Posted to user@storm.apache.org by Oliver Hall <ol...@metabroadcast.com> on 2014/04/11 11:03:47 UTC
Trident batches timing out on 0.9.0.1

Hi,

We've been running Storm for a while, and recently decided to upgrade
from 0.8 to 0.9.0.1. We managed to get our staging infrastructure (one
'master' node running nimbus, drpc, ui, zookeeper, one 'worker' node
running the supervisor) working, and moved onto upgrading production
(this being a cluster of three nodes: one 'master' node, and two
'worker' nodes). However, our production cluster refused to run a
topology correctly - Trident batches would be formed from incoming
events, then would be failed due to timing out, without being
processed. After some experimentation, we managed to replicate this on
our staging cluster, by introducing a second 'worker' node.

We're completely stumped on this, as there are no errors in the logs,
and no differences that we can detect between the existing (working)
'worker' node and our freshly built 'worker' node. We've tried various
different arrangements of 'worker' nodes in the cluster, and found the
following behaviour:

1. New cluster with master node and worker node, worker1:  correct
behaviour. Batches processed.
2. Cluster with master node with worker1 disabled, and a new worker
node, worker2, added: all batches time out.
3. Cluster with master node, and worker1 and worker2 running: all
batches time out on both worker1 and worker2
4. Cluster with master node, and worker2 disabled, worker1 enabled:
correct behaviour. Batches processed.

In addition to these three isolated scenarios, we've tried stopping
and starting the supervisor process on each of the workers to
transition between each and every one of the above scenarios. It is
always the case that as soon as worker1 is not the only node running
the supervisor process, the topology starts failing. Even with just
worker2 running the supervisor, the topology fails to work. As soon as
the worker1 becomes the only active worker node within the cluster,
regardless of previous arrangements, everything starts running OK.
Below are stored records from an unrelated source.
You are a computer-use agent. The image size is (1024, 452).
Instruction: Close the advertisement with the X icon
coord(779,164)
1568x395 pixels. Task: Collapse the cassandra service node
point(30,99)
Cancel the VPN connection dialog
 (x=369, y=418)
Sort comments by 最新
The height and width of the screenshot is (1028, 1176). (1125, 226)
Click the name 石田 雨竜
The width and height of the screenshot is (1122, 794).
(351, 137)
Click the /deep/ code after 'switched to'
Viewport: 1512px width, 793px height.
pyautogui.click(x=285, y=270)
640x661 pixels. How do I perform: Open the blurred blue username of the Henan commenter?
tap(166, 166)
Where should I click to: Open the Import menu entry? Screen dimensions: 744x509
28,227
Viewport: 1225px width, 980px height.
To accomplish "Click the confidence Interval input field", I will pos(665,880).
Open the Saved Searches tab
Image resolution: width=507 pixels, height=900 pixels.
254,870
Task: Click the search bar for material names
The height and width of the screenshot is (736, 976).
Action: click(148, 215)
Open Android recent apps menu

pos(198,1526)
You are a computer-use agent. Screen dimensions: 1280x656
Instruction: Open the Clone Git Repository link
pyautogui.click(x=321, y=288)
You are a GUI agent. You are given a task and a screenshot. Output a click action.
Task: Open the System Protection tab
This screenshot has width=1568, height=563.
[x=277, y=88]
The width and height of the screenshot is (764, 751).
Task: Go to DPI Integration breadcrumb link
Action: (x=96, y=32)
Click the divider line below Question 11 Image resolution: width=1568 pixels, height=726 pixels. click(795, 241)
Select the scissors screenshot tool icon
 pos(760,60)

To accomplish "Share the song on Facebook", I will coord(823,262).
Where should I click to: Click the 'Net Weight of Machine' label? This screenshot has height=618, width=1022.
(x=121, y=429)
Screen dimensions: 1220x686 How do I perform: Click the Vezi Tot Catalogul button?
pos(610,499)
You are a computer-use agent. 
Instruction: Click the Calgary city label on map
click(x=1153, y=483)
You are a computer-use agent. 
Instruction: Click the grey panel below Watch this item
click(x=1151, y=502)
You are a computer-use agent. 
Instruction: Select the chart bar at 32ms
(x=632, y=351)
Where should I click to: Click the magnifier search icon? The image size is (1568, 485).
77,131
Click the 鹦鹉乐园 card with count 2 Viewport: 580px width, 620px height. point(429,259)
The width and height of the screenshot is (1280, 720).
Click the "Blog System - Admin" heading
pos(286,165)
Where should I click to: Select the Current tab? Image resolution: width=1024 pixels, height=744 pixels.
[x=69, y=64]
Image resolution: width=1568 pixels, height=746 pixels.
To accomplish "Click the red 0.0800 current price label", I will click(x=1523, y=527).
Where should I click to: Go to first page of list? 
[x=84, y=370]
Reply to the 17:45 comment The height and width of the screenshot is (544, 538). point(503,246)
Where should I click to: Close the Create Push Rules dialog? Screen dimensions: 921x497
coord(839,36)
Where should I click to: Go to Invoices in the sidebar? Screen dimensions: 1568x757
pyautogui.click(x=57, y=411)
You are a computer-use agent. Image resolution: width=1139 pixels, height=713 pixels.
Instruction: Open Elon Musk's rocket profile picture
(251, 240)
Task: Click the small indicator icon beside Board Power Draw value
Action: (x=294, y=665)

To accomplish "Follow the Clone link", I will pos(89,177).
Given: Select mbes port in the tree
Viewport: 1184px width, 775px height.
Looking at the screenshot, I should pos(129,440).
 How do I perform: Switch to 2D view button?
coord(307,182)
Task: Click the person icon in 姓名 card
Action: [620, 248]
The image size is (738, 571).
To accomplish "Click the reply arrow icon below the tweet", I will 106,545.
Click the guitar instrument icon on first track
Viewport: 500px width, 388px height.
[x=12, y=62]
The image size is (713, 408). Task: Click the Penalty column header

During the failure state, there is no indication in the logs of
anything amiss - no stack traces, no apparent errors. The only output
is from our spout logging that batches are created, and again once
they time out.

It's worth noting at this point that we use Puppet to manage our node
configuration, and our nodes are AWS instances. Hence when I say that
the worker2 is identical to worker1, I mean that they were
bootstrapped from the same config, and thus should be identical. I can
also discount a single 'dodgy' host being responsible for the new
worker node's behaviour - I've been fighting this for over a week, and
have in that time bootstrapped and terminated various new nodes. All
have had identical behaviour.